Dalam dua tahun tersebut, Parmi diduga menggelembungkan anggaran berbagai program dan kegiatan desanya. Ia juga diduga membuat sejumlah kegiatan fiktif. Misalnya pengadaan karpet untuk masjid atau musala. Kenyataannya, barang tersebut tidak diterima pihak masjid.
"Program atau kegiatan fiktif ini ditemukan, baik bidang fisik maupun nonfisik," kata Kasi Pidsus Sapto Legowo, Selasa (17/9/2019).
Menurutnya, pembangunan infrastruktur juga kerap melibatkan anggota keluarganya sebagai jasa transportasi pembangunan jalan desa dengan harga di atas pasaran. "Tersangka kami lakukan penahanan selama 20 hari mendatang, untuk selanjutnya dilimpahkan ke PN Tipikor Surabaya," kata dia.

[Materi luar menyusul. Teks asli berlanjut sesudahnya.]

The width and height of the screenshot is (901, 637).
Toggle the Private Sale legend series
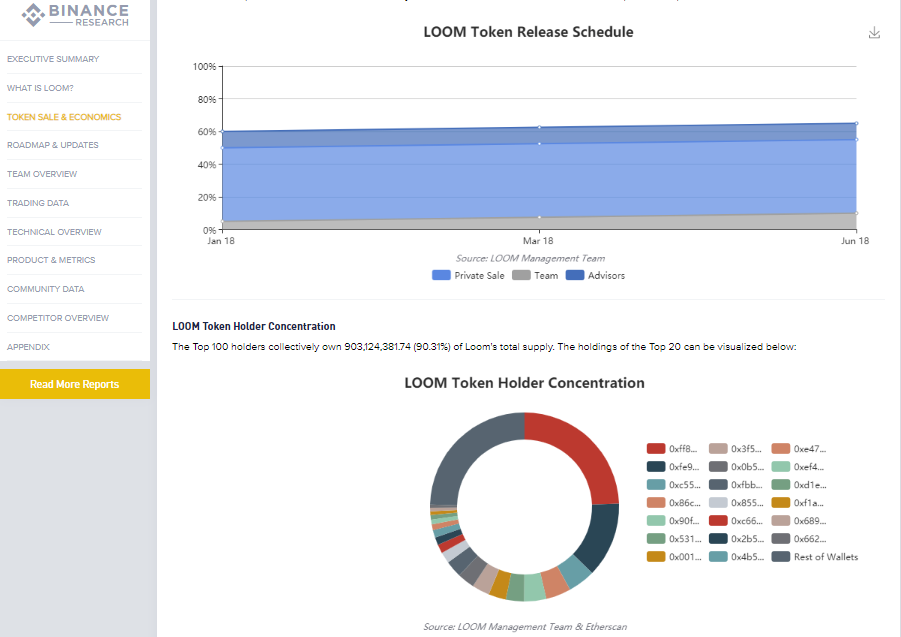point(468,275)
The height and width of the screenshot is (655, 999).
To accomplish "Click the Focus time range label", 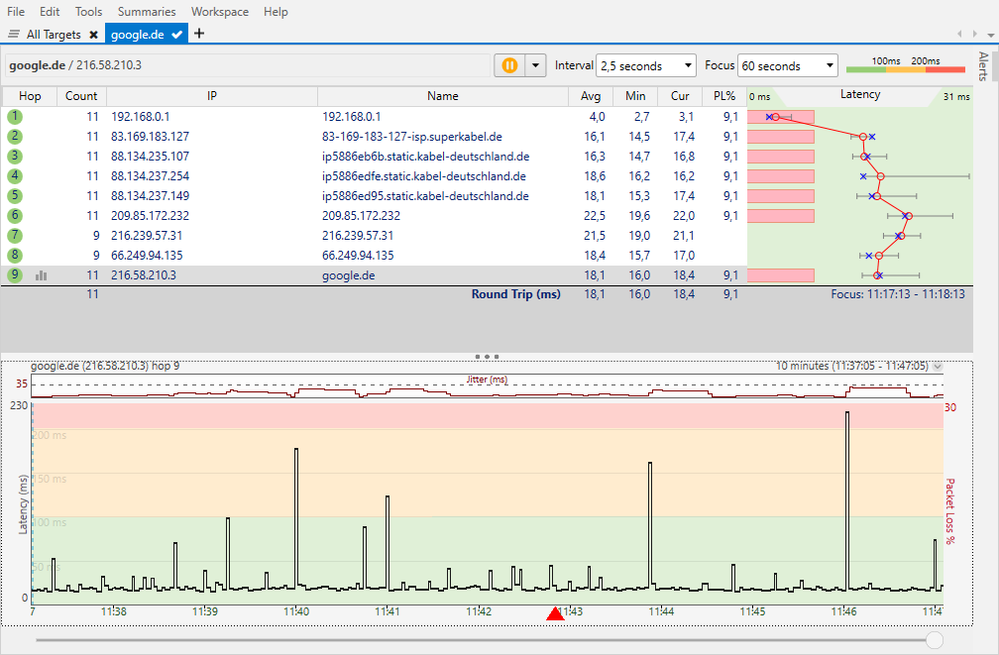I will point(898,294).
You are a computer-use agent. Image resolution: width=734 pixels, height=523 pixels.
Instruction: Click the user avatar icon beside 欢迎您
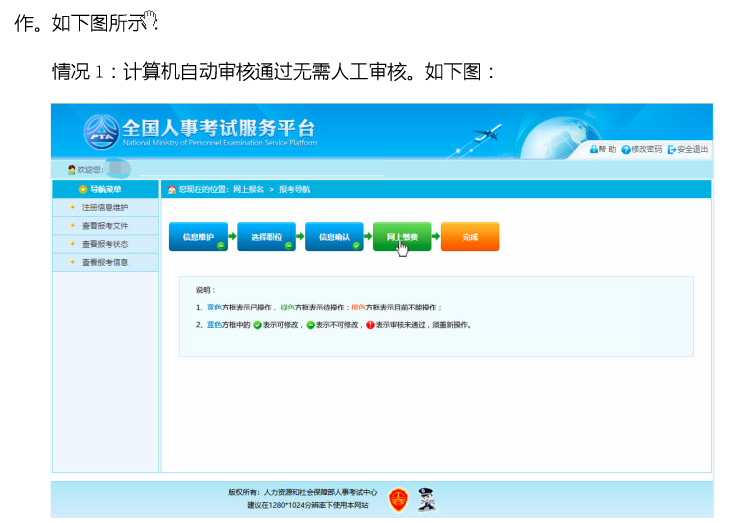click(x=72, y=169)
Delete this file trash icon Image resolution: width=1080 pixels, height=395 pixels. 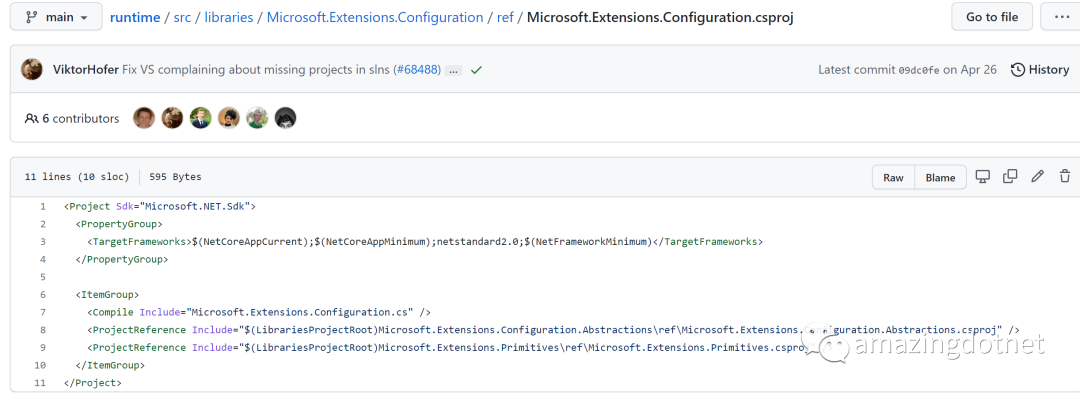click(1065, 177)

Mantan kades yang menjabat pada 2014-2019 itu diduga menggarong uang negara tak kurang dari Rp 523 juta, yaitu lewat berbagai program maupun kegiatan fiktif selama 2015-2016.
"APBDes Desa Kambeng 2015 sebesar Rp 277 juta dan tahun 2016 APBDes sebesar Rp 356 juta. Total Rp 523 juta," terangnya.
Tahun 2015, Kambeng menerima Dana Desa (DD) sebesar Rp 277 juta dan Alokasi Dana Desa (ADD) Rp 356 juta. Kemudian pada 2016, desa menerima DD sebesar Rp 622 juta serta ADD sebesar Rp 379 juta.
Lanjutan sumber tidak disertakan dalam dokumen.